Records for this exercise

═══

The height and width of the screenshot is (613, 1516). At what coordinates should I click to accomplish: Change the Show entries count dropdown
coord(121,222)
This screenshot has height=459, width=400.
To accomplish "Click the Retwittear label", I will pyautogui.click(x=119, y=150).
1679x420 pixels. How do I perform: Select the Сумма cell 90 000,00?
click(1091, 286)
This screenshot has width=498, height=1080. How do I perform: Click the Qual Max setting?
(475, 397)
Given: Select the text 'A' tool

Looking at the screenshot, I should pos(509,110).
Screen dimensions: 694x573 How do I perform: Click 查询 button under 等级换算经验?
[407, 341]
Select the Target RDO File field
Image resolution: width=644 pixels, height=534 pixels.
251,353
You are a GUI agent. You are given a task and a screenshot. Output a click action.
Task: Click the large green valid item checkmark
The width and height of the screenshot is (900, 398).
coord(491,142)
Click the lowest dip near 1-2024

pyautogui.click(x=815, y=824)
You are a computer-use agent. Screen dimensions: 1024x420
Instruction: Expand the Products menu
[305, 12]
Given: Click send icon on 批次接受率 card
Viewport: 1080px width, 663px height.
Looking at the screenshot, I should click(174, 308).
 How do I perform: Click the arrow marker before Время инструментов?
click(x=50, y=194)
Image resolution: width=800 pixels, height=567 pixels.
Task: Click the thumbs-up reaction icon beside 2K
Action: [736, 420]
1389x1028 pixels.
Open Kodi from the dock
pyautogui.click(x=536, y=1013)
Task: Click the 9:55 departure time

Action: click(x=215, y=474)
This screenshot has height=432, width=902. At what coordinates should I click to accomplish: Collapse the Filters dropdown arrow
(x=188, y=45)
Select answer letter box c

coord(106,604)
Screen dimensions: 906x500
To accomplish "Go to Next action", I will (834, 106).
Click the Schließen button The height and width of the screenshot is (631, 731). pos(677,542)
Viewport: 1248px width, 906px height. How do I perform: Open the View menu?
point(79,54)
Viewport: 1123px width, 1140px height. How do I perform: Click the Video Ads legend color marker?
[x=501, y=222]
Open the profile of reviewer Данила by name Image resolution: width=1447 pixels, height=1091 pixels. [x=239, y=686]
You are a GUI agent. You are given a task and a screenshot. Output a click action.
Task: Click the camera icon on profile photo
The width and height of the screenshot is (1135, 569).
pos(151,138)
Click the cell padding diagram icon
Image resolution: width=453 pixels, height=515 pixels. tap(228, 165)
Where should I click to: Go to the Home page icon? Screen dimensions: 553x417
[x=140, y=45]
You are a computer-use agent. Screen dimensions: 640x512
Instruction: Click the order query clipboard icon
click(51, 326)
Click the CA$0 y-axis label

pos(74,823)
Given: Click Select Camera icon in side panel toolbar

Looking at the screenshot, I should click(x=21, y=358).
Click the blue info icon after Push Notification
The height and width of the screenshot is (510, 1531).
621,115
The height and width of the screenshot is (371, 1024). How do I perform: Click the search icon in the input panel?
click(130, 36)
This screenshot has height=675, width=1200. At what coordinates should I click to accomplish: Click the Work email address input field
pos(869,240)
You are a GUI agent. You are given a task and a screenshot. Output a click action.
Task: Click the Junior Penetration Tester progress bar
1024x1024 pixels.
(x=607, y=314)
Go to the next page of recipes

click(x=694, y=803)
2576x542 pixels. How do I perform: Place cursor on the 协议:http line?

═══

Task brief
Every entry should be printed again exactly as it stands.

Result of the task
The height and width of the screenshot is (613, 1516). At what coordinates should I click to accomplish: Change the Show entries count dropdown
coord(121,222)
This screenshot has height=459, width=400.
To accomplish "Click the Retwittear label", I will pyautogui.click(x=119, y=150).
1679x420 pixels. How do I perform: Select the Сумма cell 90 000,00?
click(1091, 286)
This screenshot has width=498, height=1080. How do I perform: Click the Qual Max setting?
(475, 397)
Given: Select the text 'A' tool

Looking at the screenshot, I should pos(509,110).
Screen dimensions: 694x573 How do I perform: Click 查询 button under 等级换算经验?
[407, 341]
Select the Target RDO File field
Image resolution: width=644 pixels, height=534 pixels.
251,353
You are a GUI agent. You are given a task and a screenshot. Output a click action.
Task: Click the large green valid item checkmark
The width and height of the screenshot is (900, 398).
coord(491,142)
Click the lowest dip near 1-2024

pyautogui.click(x=815, y=824)
You are a computer-use agent. Screen dimensions: 1024x420
Instruction: Expand the Products menu
[305, 12]
Given: Click send icon on 批次接受率 card
Viewport: 1080px width, 663px height.
Looking at the screenshot, I should click(174, 308).
 How do I perform: Click the arrow marker before Время инструментов?
click(x=50, y=194)
Image resolution: width=800 pixels, height=567 pixels.
Task: Click the thumbs-up reaction icon beside 2K
Action: [736, 420]
1389x1028 pixels.
Open Kodi from the dock
pyautogui.click(x=536, y=1013)
Task: Click the 9:55 departure time

Action: click(x=215, y=474)
This screenshot has height=432, width=902. At what coordinates should I click to accomplish: Collapse the Filters dropdown arrow
(x=188, y=45)
Select answer letter box c

coord(106,604)
Screen dimensions: 906x500
To accomplish "Go to Next action", I will (834, 106).
Click the Schließen button The height and width of the screenshot is (631, 731). pos(677,542)
Viewport: 1248px width, 906px height. How do I perform: Open the View menu?
point(79,54)
Viewport: 1123px width, 1140px height. How do I perform: Click the Video Ads legend color marker?
[x=501, y=222]
Open the profile of reviewer Данила by name Image resolution: width=1447 pixels, height=1091 pixels. [x=239, y=686]
You are a GUI agent. You are given a task and a screenshot. Output a click action.
Task: Click the camera icon on profile photo
The width and height of the screenshot is (1135, 569).
pos(151,138)
Click the cell padding diagram icon
Image resolution: width=453 pixels, height=515 pixels. tap(228, 165)
Where should I click to: Go to the Home page icon? Screen dimensions: 553x417
[x=140, y=45]
You are a computer-use agent. Screen dimensions: 640x512
Instruction: Click the order query clipboard icon
click(51, 326)
Click the CA$0 y-axis label

pos(74,823)
Given: Click Select Camera icon in side panel toolbar

Looking at the screenshot, I should click(x=21, y=358).
Click the blue info icon after Push Notification
The height and width of the screenshot is (510, 1531).
621,115
The height and width of the screenshot is (371, 1024). How do I perform: Click the search icon in the input panel?
click(130, 36)
This screenshot has height=675, width=1200. At what coordinates should I click to accomplish: Click the Work email address input field
pos(869,240)
You are a GUI agent. You are given a task and a screenshot. Output a click action.
Task: Click the Junior Penetration Tester progress bar
1024x1024 pixels.
(x=607, y=314)
Go to the next page of recipes

click(x=694, y=803)
2576x542 pixels. How do I perform: Place cursor on the 协议:http line?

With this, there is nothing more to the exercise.